Tuesday, July 27, 2010

Why are you doing what you're doing?

A few years ago at a Literacy First workshop, the presenter posed the following question: “If your school principal walked into your classroom and randomly asked a student, ‘Why are you doing what you’re doing?’  Would the student have an answer?”  That question really stuck with me.

It’s in the Objectives

Part of the ‘why’ is in the lesson objectives.  I cannot stress enough the importance of posting at least a summary of lesson objectives on the board.  Not only will it remind you to review the objectives with your class, it will also help you stay focused during your lesson.   

Real Life Connections

Reviewing lesson objectives prior to teaching is also a great time to point out real life connections.  We are learning to add coins up to one dollar so that when we go to the store to buy a candy we know what coins to give the cashier.  It’s easy to forget to relate those real life connections.  However, we all know students learn better when there is a meaningful connection to their lives.

Two for One

Every morning I write my daily schedule on the board.  With each subject, I write a short summary of each lesson objective.  As adults, we like to know what’s coming and when.  Kids are no different.  There is a sense of security in knowing what to expect.  As a side bonus, if you ever forget to do something the students will remind you.


Ask yourself from time to time what a student might say if he/she were asked the question, “Why are you doing what you’re doing?”  Occasionally ask students the question yourself.  Will a relevant answer be forthcoming? 


  1. I couldn't agree with you more.

    When I was a student I always had this problem: teachers would, of course, show us how to do things, but they'd rarely take the time to explain why what we were learning was important. They'd make no meaningful connections, like you mention.

    I got the feeling we were being taught simply for standardized testing (which, in the case of my high school, turned out to be true; the school was in trouble and needed to improve test scores, so everything revolved around teaching to those particular tests). I felt the overall learning experience suffered because of this.

    I really appreciate what you're doing with this blog. It's interesting to see things from a teacher's perspective, and it seems like you're great at what you do. I just wish there was a greater focus on education in this country.
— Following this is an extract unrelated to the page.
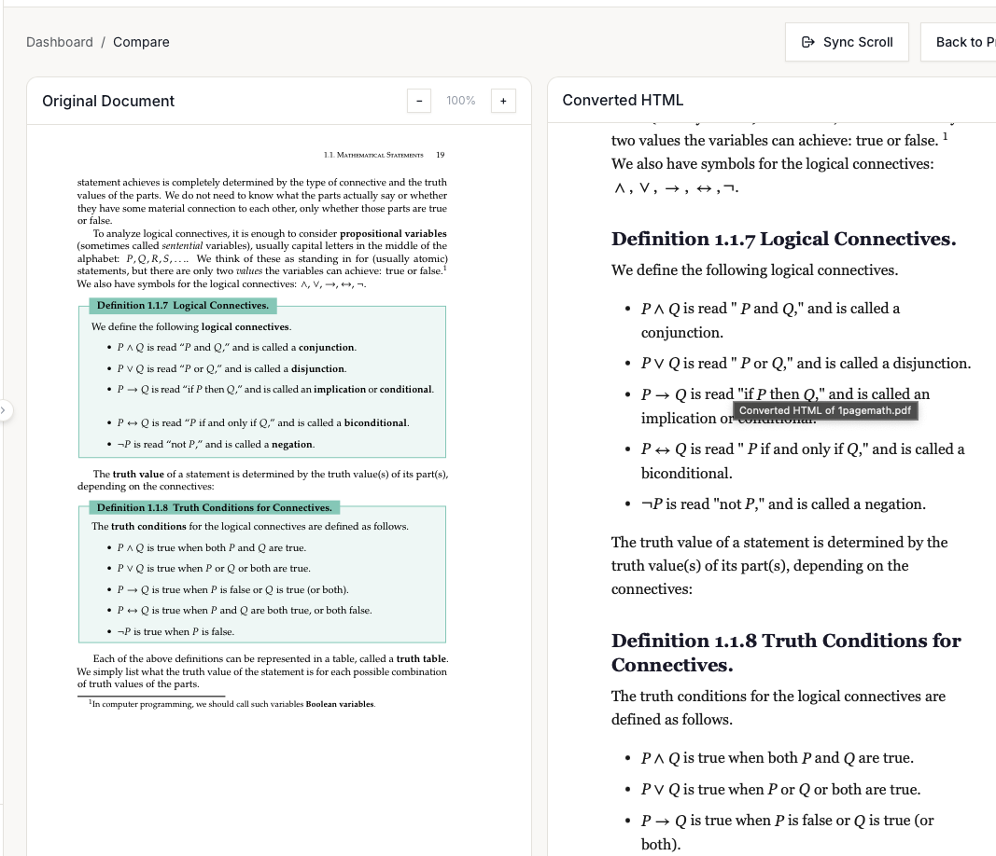Viewport: 996px width, 856px height.
Task: Click the Definition 1.1.7 heading in Converted HTML
Action: pos(784,239)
  2. Thank you for your comment. I totally agree, there really should be a greater focus on education.

  3. I agree with Ron that making real-world connections is important, for motivation, context and meaning. Otherwise, doing what the teachers tells them to do becomes an unthinking habit for learners. I wonder if you have your learners think of ways to connect the learning objectives to their own lives.

  4. Absolutely. That's a great point that I should have included in my post! Thank you for pointing it out.
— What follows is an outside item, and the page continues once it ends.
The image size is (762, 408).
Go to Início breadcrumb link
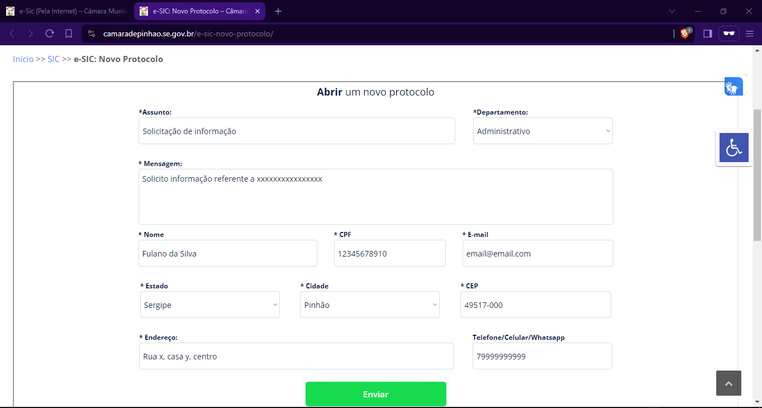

  5. I think that is a great question that every teacher should ask themselves on a daily basis. If they do not know why they do what they are doing, how will their students?

    This is where reflection comes into play. At the end of the day, did you stay focused according to your objective? Were you able to make the learning meaningful to your students? By reflecting on these questions, teachers will be able to improve their craft which should ultimately improve student learning.

  6. You are so right Ryan. I think a lot of us... myself included... don't take the time for reflection as much as we should.